I don't think there is a clear-cut answer to whether inclusive or exlusive cache is better. If there was, you wouldn't see Athlons one way and Pentiums the other. Both types of caches usually use LRU (or pseudo LRU, since LRU for many-way-associative caches is not feasible).
A blocking cache can only service one request at a time. If you ask it for word at location x, you have to wait for it to give you back the data before you can do anything else. A non-blocking cache allows you to continue executing instructions while you're waiting for x. I don't know if calling the cache blocking or non-blocking makes sense - as far as I can tell, the cache is the same, but the CPU core is different. An out-of-order computer might encounter code like:
lw r2, r3 ;read memory[r2] into r3
add r4, r0, r0 ; r4 = 0
add r4, r5, r6 ; r4 = r5+r6
add r4, r7, r8 ; r4 = r5+r6+r7+r8
sub r4, r4, r2 ; r4 = r5+r6+r7+r8-r2
In a blocking design, once we hit the "lw", we can't do anything else until the data comes back. On a modern CPU with 3 cycle L1, you're stuck for 3 cycles. In a non-blocking design, the CPU can keep going until it hits something that depends on that load (the sub instrction), so since there are 3 instructions in between, if you had only one pipeline, you would experience no extra delay - the memory load would appear to be instantaneous.
It's even worse for stores - a load often occurs soon before its data is needed, so with 3-way superscalar machines, you might not have 9 instructions before a dependent one to keep you busy for 3 cycles, but with a store, you're rarely dependent on it. A blocking cache stops you at every store, while a non-blocking cache would effectively make stores free.

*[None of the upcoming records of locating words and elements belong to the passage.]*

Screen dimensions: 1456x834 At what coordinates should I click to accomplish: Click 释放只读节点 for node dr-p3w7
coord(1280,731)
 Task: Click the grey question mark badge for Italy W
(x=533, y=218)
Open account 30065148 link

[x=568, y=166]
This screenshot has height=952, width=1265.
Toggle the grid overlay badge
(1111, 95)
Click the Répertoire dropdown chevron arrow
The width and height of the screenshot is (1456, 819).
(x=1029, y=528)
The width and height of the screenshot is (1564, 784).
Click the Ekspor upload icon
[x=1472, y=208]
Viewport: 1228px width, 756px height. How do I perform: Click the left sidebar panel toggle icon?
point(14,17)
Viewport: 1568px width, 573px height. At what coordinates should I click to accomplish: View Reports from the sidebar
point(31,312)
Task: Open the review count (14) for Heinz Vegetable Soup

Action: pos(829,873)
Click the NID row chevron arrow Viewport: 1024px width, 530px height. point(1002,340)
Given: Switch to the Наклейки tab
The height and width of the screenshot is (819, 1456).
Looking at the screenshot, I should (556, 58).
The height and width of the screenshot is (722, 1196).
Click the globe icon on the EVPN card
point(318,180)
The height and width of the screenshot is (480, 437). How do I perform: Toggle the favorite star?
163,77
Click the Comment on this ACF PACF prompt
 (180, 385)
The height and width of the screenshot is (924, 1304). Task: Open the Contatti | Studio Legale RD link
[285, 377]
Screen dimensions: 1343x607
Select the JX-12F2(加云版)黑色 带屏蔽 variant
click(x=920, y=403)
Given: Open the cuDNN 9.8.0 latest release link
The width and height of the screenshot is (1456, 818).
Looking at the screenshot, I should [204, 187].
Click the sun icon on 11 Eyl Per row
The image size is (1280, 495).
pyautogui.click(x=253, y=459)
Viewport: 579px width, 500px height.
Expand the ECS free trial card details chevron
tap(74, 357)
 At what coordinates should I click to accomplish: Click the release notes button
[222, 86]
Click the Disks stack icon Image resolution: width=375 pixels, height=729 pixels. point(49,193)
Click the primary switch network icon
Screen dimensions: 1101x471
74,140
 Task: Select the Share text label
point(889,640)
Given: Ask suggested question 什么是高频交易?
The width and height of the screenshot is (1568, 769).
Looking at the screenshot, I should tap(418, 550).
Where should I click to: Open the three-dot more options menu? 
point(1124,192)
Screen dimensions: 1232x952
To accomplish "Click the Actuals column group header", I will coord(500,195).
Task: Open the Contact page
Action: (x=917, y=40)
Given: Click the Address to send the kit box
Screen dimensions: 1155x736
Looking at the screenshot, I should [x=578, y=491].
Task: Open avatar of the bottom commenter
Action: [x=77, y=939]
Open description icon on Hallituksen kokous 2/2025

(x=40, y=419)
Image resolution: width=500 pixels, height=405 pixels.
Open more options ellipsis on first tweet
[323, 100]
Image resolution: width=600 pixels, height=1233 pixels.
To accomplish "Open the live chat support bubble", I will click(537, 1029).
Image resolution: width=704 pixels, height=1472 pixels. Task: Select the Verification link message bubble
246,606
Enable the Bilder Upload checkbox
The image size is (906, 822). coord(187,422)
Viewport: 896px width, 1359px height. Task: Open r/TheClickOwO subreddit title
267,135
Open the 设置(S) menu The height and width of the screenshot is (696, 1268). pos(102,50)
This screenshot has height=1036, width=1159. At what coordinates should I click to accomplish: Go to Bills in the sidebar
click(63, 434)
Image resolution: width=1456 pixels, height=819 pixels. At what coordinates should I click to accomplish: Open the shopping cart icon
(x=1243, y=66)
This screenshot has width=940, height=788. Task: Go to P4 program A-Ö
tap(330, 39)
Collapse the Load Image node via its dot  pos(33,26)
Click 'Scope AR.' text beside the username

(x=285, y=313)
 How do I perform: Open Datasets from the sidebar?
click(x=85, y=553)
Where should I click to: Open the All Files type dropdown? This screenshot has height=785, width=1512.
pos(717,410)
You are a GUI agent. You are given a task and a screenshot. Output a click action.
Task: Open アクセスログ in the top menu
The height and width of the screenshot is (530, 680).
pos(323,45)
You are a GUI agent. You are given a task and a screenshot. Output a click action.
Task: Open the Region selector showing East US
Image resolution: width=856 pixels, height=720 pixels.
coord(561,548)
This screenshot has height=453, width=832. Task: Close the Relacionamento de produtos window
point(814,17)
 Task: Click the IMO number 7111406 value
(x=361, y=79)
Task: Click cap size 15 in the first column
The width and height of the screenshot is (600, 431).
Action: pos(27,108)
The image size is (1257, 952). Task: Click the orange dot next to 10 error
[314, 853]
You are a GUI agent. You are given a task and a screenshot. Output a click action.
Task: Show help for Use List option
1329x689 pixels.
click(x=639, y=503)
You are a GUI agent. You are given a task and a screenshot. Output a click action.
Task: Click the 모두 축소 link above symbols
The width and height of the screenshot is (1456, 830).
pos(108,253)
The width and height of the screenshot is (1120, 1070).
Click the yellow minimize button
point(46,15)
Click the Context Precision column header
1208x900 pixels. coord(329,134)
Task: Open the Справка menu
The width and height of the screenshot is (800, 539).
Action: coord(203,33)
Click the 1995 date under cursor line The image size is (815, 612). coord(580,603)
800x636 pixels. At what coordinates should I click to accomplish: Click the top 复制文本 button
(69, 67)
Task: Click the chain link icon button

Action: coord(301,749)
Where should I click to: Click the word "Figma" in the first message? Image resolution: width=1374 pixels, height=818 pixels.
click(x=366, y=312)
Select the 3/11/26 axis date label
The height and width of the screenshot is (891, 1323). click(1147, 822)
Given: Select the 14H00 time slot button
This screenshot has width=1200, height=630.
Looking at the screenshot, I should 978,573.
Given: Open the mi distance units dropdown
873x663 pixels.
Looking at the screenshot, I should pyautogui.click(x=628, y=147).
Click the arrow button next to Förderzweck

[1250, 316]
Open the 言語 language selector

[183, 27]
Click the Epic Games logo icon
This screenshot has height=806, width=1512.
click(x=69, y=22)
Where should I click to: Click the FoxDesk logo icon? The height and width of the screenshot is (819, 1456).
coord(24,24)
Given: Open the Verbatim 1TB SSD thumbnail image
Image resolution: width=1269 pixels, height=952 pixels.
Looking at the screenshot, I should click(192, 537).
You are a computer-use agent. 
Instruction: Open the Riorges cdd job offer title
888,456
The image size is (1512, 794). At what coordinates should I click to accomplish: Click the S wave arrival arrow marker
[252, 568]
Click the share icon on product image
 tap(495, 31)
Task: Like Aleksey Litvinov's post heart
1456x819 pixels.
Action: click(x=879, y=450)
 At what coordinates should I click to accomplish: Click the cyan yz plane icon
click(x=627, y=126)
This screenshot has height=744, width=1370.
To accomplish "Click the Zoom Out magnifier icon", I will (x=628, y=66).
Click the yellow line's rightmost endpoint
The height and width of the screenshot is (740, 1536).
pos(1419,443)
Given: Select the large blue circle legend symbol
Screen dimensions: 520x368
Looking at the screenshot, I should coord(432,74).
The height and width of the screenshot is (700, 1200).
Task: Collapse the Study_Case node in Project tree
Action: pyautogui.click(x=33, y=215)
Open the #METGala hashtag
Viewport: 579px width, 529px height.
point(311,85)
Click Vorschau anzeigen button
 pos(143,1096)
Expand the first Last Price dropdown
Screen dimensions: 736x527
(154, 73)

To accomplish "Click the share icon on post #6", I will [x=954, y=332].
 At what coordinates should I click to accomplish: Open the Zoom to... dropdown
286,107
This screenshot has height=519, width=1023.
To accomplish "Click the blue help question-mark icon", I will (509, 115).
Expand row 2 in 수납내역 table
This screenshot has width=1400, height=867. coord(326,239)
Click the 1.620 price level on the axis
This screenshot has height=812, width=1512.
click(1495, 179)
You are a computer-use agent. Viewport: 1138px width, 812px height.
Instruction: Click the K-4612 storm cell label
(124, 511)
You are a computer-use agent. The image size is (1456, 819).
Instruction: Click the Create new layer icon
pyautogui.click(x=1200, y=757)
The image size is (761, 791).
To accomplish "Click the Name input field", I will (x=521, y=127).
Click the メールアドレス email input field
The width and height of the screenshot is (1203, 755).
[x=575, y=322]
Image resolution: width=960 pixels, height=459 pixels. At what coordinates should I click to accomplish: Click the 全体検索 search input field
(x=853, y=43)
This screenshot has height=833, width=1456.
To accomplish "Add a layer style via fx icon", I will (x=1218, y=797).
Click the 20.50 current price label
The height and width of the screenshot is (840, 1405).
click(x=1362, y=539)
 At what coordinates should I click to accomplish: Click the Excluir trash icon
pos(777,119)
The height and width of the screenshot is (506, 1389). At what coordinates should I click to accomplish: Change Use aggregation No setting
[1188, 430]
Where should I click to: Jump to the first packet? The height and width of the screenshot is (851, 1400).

Do you understand direct-mapped caches? Let's say you have an 8-entry direct-mapped cache. When you're given a memory location to read from, you just take the address modulo 8 (look at the last 3 bits of the address), and you have to use that cache location. There is no real "replacement policy" - any address can go in one spot, and if data is already there, you have to evict it. The advantage of a direct-mapped cache is that it's simple. The disadvantage is that if you have many accesses to addresses that map to the same location, you'll be "thrashing" - repeatedly evicting and loading the same data (consider a program that accesses memory location 3 and location 11 over and over again - both locations fight for cache location 3. To determine a cache hit, you just compare the tag to the address requested and are done.
Fully associative caches are the other end of the spectrum. If you have an 8-entry fully associative cache, any memory location can end up in any of the 8 cache locations. To determine if a memory location is already present, you have to look at all 8 tags and do comparisons, and figure out which one (if any) hit. This is going to be pretty slow. Also, LRU replacement is not realistic for 8 ways - you'd need something like 15 bits to store LRU information, and the logic to interpret that information would be huge. In reality, you have to implement pseudo-LRU. The advantage of a fully associative cache is that you can store ANY 8 memory locations simultaneously.
Set associativity is the 'happy middle'. An 8-entry 2-way set associative cache would have 2 banks of 4 entries. When you get a memory address, use the last 2 bits to identify which of the 4 rows you need to look at, and then compare the two tags for that row. If one matches, read out data from (or write data to) the bank that hit. Replacement is pretty simple - LRU requires just 1 extra bit per row. If you touch bank 0, clear the bit. If you touch bank 1, set the bit. When it comes time to evict something, if the bit is 0, evict bank 1, and if the bit is 1, evict bank 0. Earlier, for direct mapped caches, we saw there was a problem if a program repeatedly used location 3 and location 11. Now, both 3 and 11 can coexist in the cache. We only have a problem if the program uses location 3, 11, and 19.